## PROBLEM TO WORK ON:
If a record holds a picture, drop the picture and return the rest of the record word for word.

## PROVIDED MATERIAL:

=== Section Start ===

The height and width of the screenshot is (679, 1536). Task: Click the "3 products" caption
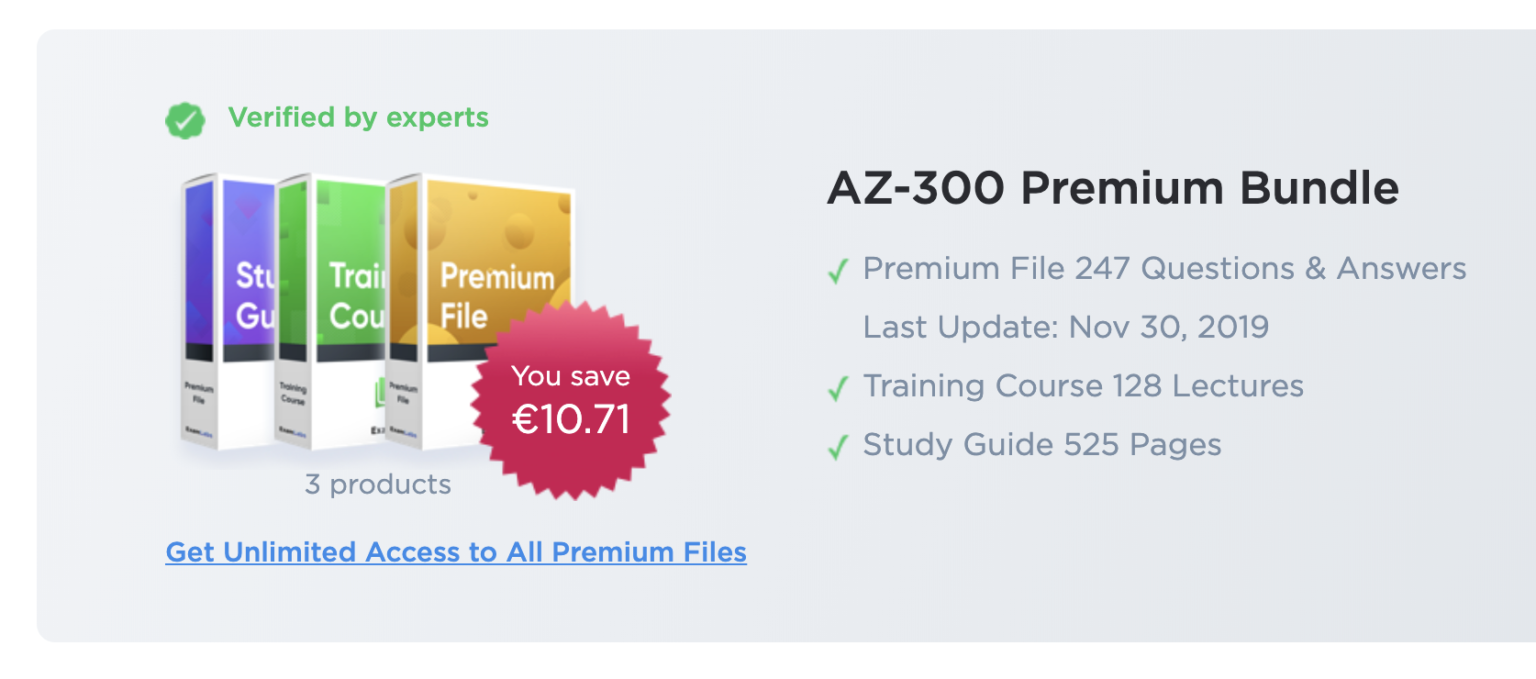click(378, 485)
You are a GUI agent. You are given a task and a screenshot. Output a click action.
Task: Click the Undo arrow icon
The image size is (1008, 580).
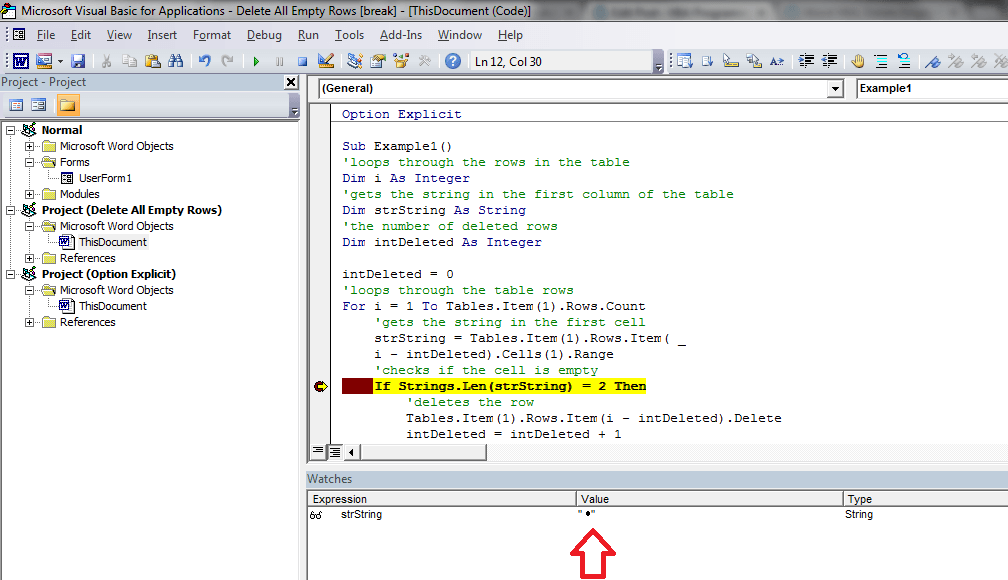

=== Section End ===

## FINAL ANSWER:
The height and width of the screenshot is (679, 1536). Task: Click the "3 products" caption
click(378, 485)
You are a GUI agent. You are given a task and a screenshot. Output a click action.
Task: Click the Undo arrow icon
The image size is (1008, 580).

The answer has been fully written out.